» **EXERCISE OBJECTIVE**: Pick out every line in the records that contains the string "section" and copy each one. Case counts.
-=-=-=-=-
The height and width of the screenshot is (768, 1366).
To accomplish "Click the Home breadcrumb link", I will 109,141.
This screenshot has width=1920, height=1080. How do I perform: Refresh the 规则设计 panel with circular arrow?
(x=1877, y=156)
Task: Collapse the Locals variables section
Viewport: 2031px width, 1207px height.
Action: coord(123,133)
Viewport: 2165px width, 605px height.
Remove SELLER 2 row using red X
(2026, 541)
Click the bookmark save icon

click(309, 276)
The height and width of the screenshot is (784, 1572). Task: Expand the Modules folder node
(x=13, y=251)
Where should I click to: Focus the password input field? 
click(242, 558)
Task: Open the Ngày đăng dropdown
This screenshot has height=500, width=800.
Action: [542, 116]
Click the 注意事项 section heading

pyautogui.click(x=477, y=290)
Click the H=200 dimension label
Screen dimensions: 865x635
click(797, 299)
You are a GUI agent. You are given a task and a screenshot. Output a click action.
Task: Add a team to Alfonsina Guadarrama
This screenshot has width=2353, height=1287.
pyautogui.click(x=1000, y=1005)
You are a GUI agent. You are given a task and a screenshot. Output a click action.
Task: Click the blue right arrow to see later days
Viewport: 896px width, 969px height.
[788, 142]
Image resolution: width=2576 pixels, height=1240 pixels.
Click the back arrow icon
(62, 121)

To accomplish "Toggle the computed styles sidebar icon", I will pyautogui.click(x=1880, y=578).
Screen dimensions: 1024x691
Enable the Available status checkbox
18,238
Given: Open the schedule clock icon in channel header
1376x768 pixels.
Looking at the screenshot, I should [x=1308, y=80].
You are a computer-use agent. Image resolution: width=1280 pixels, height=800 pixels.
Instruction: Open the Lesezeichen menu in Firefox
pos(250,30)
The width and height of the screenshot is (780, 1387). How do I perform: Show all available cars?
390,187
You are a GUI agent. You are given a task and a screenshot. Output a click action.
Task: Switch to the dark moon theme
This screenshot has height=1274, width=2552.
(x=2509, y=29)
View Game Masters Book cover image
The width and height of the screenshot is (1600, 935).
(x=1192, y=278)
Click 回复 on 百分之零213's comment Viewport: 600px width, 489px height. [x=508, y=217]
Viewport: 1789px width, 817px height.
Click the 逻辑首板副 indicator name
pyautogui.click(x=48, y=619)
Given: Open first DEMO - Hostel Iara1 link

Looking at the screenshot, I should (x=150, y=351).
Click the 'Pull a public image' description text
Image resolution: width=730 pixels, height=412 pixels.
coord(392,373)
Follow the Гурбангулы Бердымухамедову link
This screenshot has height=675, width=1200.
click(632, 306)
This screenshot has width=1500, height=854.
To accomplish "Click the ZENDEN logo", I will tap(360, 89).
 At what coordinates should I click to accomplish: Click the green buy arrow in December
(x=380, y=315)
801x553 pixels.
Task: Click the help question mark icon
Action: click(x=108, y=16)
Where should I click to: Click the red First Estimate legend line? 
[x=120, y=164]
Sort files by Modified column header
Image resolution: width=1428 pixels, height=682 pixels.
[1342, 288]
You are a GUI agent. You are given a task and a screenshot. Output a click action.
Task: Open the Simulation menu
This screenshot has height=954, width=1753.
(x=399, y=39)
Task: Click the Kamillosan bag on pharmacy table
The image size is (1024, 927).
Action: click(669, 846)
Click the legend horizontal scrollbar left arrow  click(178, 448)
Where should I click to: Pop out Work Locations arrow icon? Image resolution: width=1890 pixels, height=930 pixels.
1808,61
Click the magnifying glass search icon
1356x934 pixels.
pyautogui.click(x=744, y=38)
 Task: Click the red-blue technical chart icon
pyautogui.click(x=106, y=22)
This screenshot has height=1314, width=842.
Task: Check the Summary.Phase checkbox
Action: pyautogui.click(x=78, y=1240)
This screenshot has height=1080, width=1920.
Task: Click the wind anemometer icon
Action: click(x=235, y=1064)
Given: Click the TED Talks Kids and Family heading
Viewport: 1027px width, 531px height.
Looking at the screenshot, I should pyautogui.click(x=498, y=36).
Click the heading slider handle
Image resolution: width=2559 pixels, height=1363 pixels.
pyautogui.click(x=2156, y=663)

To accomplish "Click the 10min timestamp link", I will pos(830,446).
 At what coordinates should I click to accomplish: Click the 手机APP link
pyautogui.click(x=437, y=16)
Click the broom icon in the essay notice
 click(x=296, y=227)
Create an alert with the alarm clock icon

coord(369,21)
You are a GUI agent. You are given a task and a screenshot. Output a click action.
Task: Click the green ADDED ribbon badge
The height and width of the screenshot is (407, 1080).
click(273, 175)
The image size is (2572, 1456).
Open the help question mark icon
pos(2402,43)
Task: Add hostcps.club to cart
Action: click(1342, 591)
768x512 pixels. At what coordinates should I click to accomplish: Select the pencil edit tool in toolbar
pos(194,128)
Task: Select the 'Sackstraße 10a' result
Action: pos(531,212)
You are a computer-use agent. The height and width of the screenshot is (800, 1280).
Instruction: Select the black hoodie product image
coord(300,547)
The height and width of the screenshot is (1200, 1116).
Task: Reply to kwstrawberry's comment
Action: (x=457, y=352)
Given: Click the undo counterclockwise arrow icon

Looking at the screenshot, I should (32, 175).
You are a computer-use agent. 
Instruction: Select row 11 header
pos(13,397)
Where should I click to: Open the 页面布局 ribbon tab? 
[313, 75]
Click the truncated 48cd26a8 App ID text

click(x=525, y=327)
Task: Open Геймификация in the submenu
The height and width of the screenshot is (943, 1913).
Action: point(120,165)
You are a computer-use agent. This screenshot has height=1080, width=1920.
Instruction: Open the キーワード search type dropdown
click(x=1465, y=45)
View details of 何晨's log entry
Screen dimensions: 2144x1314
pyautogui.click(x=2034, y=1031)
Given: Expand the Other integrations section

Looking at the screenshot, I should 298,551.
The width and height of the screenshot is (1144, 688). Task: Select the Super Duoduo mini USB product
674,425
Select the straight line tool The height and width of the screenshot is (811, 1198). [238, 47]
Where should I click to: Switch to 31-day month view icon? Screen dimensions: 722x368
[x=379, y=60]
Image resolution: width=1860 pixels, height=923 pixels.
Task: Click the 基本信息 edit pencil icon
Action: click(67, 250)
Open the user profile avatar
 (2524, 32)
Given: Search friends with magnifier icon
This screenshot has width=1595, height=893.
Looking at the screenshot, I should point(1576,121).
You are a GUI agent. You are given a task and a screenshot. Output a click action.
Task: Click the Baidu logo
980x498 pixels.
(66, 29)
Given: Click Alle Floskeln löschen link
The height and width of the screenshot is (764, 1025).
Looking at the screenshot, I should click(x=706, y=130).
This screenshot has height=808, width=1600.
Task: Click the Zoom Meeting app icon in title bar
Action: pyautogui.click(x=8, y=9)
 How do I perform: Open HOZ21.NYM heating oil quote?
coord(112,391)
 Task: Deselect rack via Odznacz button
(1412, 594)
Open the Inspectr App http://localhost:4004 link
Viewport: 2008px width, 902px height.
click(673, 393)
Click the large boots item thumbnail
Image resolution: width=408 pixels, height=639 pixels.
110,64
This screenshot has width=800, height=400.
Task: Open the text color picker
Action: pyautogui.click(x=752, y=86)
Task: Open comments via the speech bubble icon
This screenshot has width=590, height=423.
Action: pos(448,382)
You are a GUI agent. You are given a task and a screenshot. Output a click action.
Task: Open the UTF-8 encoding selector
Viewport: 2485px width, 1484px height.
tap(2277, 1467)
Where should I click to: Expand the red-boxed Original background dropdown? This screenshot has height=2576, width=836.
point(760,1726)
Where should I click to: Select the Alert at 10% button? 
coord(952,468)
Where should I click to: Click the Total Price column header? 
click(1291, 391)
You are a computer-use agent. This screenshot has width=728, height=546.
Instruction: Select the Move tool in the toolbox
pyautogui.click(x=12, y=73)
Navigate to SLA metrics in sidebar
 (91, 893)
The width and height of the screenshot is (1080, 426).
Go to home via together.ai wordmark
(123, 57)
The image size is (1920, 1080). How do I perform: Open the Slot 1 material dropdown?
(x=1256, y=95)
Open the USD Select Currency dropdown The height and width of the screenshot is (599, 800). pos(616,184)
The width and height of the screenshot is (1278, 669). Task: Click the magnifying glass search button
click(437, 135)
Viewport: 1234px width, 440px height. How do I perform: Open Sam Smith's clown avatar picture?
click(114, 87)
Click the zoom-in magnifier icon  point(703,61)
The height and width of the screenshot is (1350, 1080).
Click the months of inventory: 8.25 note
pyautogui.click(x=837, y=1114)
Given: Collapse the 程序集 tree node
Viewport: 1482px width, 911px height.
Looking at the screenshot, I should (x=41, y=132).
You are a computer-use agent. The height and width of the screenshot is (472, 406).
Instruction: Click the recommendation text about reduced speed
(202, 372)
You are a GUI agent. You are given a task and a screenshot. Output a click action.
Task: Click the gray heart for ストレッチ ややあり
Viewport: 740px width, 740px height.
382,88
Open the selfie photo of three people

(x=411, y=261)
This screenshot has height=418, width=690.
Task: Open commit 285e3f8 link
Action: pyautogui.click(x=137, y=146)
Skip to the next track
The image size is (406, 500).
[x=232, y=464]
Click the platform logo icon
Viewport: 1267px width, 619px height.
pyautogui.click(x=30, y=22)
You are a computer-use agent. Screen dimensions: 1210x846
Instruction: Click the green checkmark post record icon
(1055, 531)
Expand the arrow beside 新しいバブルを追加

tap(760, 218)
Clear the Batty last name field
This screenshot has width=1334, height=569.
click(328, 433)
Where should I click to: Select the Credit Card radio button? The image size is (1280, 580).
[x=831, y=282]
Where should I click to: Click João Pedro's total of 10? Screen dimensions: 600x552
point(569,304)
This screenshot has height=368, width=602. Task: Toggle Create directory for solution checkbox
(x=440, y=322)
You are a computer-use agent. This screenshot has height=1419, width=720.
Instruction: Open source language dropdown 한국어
-=-=-=-=-
» **SOLUTION TO THIS EXERCISE**:
Task: Collapse the Locals variables section
Click the 注意事项 section heading
Given: Expand the Other integrations section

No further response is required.